Data for analysis:
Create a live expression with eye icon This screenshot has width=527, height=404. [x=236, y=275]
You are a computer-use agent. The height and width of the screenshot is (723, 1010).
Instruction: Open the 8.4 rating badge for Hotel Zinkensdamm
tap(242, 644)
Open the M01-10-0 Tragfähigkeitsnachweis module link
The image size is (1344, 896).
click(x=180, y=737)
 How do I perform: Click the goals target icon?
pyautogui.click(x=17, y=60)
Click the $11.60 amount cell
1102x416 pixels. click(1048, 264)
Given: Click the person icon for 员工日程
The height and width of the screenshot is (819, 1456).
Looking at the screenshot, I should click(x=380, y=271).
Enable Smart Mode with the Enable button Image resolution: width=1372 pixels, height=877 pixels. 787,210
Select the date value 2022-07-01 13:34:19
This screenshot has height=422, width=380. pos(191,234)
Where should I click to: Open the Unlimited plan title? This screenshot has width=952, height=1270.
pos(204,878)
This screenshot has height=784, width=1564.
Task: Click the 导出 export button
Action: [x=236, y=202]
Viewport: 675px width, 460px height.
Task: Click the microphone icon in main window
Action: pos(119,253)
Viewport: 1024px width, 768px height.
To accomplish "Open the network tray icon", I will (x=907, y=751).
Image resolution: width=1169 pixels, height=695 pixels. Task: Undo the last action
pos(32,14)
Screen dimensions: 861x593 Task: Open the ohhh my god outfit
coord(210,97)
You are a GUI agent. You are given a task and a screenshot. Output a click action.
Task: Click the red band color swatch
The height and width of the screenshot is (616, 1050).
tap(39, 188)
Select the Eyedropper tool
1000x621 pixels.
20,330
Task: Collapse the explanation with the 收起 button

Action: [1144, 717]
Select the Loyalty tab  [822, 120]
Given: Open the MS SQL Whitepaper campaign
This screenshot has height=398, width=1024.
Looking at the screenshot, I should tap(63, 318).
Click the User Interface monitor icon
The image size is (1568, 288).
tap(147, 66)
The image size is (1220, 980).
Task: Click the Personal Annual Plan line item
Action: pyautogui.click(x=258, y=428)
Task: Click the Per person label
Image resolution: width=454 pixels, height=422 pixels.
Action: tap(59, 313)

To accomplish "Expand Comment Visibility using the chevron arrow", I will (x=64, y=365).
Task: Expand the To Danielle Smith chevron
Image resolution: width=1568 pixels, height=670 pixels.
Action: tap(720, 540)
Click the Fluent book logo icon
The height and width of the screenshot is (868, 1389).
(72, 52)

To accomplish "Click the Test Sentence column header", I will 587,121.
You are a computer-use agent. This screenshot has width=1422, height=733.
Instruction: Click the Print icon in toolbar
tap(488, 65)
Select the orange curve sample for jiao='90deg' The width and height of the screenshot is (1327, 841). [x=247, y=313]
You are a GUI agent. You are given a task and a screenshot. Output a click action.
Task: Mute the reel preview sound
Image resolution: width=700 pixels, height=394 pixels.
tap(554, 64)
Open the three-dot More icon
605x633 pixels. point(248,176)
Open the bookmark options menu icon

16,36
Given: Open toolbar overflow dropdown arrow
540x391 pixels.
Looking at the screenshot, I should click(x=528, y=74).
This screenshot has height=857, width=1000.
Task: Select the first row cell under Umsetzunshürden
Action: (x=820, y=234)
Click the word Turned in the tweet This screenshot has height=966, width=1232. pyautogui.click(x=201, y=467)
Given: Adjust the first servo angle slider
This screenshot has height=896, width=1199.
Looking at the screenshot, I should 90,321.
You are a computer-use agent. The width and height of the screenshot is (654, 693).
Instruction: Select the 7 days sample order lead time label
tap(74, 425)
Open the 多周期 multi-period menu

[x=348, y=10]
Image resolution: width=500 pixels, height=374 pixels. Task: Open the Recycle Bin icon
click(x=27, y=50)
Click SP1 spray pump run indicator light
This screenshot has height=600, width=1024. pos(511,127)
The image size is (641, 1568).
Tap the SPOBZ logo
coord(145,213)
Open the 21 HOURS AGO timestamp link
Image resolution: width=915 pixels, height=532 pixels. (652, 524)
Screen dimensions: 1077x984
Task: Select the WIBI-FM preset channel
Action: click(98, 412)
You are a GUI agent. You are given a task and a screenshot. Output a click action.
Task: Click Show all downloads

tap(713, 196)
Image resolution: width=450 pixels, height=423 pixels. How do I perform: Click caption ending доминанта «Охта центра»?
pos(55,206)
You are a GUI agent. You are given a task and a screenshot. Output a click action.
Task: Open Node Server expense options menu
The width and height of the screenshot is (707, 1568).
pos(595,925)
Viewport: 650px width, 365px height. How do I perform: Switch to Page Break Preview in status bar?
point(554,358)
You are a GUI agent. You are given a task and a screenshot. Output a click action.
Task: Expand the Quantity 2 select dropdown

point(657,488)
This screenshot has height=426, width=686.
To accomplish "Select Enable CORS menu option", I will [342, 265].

Exercise goal: The entries above hold a line with "Instruction: Select the" and a later line with "This screenshot has height=426, width=686.". Write out exactly those lines and all lines between, nothing more.

Response below:
Instruction: Select the 7 days sample order lead time label
tap(74, 425)
Open the 多周期 multi-period menu

[x=348, y=10]
Image resolution: width=500 pixels, height=374 pixels. Task: Open the Recycle Bin icon
click(x=27, y=50)
Click SP1 spray pump run indicator light
This screenshot has height=600, width=1024. pos(511,127)
The image size is (641, 1568).
Tap the SPOBZ logo
coord(145,213)
Open the 21 HOURS AGO timestamp link
Image resolution: width=915 pixels, height=532 pixels. (652, 524)
Screen dimensions: 1077x984
Task: Select the WIBI-FM preset channel
Action: click(98, 412)
You are a GUI agent. You are given a task and a screenshot. Output a click action.
Task: Click Show all downloads

tap(713, 196)
Image resolution: width=450 pixels, height=423 pixels. How do I perform: Click caption ending доминанта «Охта центра»?
pos(55,206)
You are a GUI agent. You are given a task and a screenshot. Output a click action.
Task: Open Node Server expense options menu
The width and height of the screenshot is (707, 1568).
pos(595,925)
Viewport: 650px width, 365px height. How do I perform: Switch to Page Break Preview in status bar?
point(554,358)
You are a GUI agent. You are given a task and a screenshot. Output a click action.
Task: Expand the Quantity 2 select dropdown

point(657,488)
This screenshot has height=426, width=686.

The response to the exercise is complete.